Data records:

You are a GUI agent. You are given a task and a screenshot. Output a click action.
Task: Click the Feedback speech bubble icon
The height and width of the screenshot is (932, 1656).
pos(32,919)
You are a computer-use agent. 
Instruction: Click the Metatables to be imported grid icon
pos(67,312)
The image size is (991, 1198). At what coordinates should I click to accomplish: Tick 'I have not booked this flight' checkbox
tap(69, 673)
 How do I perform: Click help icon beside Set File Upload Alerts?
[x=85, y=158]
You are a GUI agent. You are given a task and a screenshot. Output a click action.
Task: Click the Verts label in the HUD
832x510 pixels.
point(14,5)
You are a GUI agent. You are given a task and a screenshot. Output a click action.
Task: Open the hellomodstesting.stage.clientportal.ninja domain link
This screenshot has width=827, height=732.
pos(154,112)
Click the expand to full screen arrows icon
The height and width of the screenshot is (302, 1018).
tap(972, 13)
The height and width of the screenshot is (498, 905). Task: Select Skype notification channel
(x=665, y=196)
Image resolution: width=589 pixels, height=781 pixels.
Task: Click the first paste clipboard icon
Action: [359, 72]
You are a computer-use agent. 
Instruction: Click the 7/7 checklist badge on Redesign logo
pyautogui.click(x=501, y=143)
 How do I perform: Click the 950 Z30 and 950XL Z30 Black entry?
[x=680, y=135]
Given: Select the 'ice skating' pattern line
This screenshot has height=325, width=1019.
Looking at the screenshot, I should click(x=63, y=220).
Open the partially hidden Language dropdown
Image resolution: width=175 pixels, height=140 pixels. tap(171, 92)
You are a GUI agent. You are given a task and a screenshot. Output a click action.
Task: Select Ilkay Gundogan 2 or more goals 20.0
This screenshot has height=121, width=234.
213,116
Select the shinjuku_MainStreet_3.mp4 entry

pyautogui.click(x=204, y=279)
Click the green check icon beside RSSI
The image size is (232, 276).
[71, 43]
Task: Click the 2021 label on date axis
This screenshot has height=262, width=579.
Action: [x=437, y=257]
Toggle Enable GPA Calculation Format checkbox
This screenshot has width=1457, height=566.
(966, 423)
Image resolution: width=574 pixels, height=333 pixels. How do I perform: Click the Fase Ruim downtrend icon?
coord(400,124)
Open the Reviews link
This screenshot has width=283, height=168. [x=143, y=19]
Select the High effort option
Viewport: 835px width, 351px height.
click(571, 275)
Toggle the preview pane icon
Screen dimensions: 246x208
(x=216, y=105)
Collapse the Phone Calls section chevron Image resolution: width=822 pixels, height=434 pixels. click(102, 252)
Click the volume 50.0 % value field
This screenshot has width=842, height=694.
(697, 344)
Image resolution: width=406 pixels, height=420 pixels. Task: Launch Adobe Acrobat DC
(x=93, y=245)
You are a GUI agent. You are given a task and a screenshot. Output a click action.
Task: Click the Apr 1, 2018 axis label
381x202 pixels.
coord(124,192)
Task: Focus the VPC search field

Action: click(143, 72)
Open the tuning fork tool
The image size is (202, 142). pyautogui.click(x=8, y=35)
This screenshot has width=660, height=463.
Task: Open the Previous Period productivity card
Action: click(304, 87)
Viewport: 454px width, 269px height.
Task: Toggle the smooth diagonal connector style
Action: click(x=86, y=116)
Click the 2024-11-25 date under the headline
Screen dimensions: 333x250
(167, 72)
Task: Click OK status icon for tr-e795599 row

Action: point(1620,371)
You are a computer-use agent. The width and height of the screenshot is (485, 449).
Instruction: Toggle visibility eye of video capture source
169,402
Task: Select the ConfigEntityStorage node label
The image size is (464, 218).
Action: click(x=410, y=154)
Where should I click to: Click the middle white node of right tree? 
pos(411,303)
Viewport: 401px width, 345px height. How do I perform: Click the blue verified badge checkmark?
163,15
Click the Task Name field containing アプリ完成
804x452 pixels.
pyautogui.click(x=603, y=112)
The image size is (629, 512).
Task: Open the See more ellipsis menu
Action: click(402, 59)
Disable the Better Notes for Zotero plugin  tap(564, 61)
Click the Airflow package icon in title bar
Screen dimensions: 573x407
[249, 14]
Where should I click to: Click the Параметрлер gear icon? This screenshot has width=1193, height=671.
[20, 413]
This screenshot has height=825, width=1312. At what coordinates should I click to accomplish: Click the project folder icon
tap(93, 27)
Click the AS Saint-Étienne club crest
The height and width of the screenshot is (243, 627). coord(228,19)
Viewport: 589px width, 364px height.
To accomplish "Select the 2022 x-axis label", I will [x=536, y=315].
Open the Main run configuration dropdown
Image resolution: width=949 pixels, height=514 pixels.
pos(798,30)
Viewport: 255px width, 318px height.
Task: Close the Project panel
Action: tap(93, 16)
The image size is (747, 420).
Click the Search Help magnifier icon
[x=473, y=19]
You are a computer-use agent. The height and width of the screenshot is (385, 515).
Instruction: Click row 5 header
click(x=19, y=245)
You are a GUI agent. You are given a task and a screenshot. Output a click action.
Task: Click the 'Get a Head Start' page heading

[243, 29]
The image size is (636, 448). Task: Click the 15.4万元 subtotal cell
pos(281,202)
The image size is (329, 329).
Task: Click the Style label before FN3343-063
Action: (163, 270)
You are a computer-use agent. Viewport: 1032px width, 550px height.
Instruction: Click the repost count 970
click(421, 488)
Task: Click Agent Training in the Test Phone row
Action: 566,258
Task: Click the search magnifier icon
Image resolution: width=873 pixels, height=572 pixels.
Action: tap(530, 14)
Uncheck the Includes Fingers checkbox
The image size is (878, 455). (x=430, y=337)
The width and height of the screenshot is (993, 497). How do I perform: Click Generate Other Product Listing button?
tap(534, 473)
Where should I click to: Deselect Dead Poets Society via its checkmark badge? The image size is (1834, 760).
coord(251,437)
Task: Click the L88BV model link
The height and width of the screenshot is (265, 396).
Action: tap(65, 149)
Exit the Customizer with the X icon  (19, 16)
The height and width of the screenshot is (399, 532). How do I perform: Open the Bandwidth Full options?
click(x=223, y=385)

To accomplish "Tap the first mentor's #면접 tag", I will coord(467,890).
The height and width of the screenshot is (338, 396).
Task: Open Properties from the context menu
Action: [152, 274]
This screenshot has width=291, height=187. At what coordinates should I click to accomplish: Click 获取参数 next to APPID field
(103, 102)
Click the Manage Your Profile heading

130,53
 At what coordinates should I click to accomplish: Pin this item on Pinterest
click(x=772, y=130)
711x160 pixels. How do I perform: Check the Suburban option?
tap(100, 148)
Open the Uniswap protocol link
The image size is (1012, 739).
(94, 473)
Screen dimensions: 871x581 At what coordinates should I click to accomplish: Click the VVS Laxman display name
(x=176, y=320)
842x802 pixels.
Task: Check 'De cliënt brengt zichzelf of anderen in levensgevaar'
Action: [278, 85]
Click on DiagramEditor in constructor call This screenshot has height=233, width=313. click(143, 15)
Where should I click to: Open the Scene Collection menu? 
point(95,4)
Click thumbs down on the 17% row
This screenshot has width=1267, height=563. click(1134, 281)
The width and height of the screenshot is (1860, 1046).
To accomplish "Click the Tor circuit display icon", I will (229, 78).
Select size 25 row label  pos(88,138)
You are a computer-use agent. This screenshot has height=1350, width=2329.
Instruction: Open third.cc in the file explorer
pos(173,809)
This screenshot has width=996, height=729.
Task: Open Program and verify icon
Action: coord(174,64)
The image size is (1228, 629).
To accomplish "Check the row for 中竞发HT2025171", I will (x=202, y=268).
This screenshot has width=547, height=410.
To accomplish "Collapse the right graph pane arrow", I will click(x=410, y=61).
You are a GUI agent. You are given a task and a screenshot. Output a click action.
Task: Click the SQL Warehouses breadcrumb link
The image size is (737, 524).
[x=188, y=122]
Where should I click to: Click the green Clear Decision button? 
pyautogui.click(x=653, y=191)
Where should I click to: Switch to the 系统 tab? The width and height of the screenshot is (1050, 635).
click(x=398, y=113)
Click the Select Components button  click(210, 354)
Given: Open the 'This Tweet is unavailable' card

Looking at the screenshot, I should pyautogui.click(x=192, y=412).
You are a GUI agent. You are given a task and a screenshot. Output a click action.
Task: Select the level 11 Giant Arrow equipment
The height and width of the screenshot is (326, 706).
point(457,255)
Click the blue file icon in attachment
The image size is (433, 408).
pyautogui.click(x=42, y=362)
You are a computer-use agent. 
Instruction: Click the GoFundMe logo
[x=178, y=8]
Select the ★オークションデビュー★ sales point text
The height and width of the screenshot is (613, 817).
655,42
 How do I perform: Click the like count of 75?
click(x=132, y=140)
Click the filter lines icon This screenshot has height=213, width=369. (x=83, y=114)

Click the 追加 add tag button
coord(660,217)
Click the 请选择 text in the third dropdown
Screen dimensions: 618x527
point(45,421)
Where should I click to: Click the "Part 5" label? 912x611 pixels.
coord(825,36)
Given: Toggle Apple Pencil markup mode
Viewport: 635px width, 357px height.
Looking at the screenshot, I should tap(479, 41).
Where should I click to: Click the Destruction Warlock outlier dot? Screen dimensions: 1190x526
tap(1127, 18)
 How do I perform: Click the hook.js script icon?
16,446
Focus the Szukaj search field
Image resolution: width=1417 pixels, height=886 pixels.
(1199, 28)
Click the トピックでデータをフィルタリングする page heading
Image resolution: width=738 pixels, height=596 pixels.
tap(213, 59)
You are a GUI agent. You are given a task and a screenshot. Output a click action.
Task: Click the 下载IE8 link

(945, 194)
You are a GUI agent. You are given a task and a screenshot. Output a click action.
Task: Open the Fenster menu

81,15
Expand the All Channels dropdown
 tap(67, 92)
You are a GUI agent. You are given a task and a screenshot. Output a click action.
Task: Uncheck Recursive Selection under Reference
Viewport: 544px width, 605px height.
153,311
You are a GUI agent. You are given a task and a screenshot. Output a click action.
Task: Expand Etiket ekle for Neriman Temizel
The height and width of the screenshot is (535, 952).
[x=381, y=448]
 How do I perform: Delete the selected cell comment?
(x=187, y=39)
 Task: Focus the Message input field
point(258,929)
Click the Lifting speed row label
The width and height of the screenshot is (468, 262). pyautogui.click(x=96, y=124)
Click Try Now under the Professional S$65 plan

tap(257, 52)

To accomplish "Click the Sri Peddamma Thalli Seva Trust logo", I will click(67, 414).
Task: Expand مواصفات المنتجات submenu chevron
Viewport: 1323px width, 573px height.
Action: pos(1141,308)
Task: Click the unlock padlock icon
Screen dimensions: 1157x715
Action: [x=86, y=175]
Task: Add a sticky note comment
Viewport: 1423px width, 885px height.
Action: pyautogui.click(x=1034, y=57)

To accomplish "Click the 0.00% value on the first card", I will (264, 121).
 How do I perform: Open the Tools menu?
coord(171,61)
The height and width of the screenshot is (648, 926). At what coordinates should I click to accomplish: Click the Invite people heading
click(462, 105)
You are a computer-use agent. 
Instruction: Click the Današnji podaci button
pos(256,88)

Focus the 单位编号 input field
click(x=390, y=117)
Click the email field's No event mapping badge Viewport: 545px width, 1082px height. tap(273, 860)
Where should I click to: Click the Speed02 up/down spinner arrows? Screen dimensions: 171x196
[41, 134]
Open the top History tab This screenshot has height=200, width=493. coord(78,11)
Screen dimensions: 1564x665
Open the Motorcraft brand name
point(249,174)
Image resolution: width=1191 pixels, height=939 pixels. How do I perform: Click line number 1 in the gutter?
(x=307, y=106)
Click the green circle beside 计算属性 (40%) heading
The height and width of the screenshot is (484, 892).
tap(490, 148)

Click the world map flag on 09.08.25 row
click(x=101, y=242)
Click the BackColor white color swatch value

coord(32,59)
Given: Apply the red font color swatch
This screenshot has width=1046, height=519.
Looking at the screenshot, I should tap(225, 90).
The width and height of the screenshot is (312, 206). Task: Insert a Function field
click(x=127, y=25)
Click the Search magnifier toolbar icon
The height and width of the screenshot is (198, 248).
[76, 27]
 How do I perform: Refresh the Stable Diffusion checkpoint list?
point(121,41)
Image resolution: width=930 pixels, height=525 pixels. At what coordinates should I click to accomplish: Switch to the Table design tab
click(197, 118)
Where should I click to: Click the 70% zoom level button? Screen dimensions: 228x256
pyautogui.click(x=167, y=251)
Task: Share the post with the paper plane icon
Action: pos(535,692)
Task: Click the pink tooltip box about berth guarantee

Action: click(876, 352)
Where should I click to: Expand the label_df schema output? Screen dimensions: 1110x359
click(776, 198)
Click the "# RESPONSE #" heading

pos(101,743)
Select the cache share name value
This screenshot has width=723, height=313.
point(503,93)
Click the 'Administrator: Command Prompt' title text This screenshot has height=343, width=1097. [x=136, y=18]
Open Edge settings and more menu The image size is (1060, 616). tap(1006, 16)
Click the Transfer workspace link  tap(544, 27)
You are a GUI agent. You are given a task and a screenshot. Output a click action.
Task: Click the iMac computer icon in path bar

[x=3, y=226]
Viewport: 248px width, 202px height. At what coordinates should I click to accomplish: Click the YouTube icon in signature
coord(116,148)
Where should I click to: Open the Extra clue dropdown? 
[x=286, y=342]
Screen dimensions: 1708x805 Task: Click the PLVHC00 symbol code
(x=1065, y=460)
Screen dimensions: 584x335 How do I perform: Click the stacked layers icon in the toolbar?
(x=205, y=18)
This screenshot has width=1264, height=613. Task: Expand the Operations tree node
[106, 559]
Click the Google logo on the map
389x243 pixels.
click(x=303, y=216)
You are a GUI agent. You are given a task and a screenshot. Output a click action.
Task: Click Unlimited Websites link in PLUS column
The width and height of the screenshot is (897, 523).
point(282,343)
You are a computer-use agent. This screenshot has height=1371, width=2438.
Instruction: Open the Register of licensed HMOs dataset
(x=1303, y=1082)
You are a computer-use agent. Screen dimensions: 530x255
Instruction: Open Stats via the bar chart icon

Work required: Reproduce the part of the records that begins with the line containing "Where should I click to: Open the Extra" and runs through the end of the records as a numbered list, with blank lines left out.

Final result:
1. Where should I click to: Open the Extra clue dropdown? 
2. [x=286, y=342]
3. Screen dimensions: 1708x805 Task: Click the PLVHC00 symbol code
4. (x=1065, y=460)
5. Screen dimensions: 584x335 How do I perform: Click the stacked layers icon in the toolbar?
6. (x=205, y=18)
7. This screenshot has width=1264, height=613. Task: Expand the Operations tree node
8. [106, 559]
9. Click the Google logo on the map
10. 389x243 pixels.
11. click(x=303, y=216)
12. You are a GUI agent. You are given a task and a screenshot. Output a click action.
13. Task: Click Unlimited Websites link in PLUS column
14. The width and height of the screenshot is (897, 523).
15. point(282,343)
16. You are a computer-use agent. This screenshot has height=1371, width=2438.
17. Instruction: Open the Register of licensed HMOs dataset
18. (x=1303, y=1082)
19. You are a computer-use agent. Screen dimensions: 530x255
20. Instruction: Open Stats via the bar chart icon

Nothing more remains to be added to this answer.